On the first issue, the writer of this comment is both correct and incorrect. Yes, Celerra uses CLARiiON as the back end. No, you do not need to purchase an additional product. This is because a Celerra, in either the integrated or multi-protocol versions, includes the CLARiiON back end.
Take the Celerra NS40. This is a Celerra head, consisting of two data movers and a control station (think of these as being similar to the NetApp head), connected via a FCP network to a CLARiiON CX3-40 back end. The following graphic makes this clear.
What EMC NAS Engineering did was actually quite brilliant. They simply exposed the FCP ports of the back-end CLARiiON for connection to hosts. Again, this provides both NFS (and CIFS) access via the Celerra front-end and FCP access via the CLARiiON back-end. This is what we now call the Celerra NS Multi-Protocol series array.

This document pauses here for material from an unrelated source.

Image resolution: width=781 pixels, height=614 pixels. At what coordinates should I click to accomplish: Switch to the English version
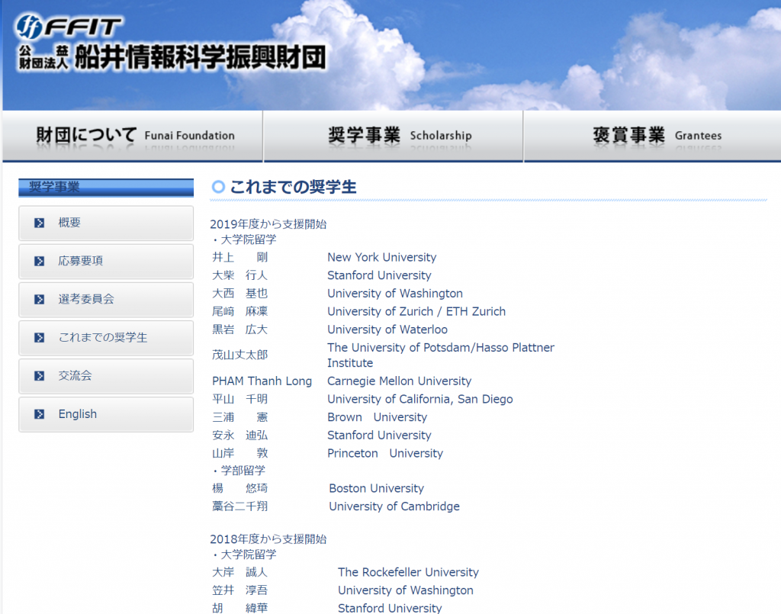coord(78,414)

The way that this is bundled is also nice. I do not do pricing, as that is not really my area within EMC. However, I have been present when pricing was presented to many customers. It turns out that the cost of a Celerra NS40 and a CLARiiON CX3-40 are basically the same. The effect of that is that the customer gets the additional functionality that the Celerra provides for free.
It's kind of like buying a Lexus for the price of a Toyota. The FCP access to the CLARiiON CX3-40 is identical, but the Celerra NS40 provides additional functionality at minimal additional cost. That's a good deal for the customer.
Hence the blended solution. You can take a Celerra NS40, which inherently includes the CLARiiON CX3-40. You use the Celerra for NFS access to Oracle objects that do not need high-performance, low-latency I/O. The rest you place directly onto the CLARiiON CX3-40.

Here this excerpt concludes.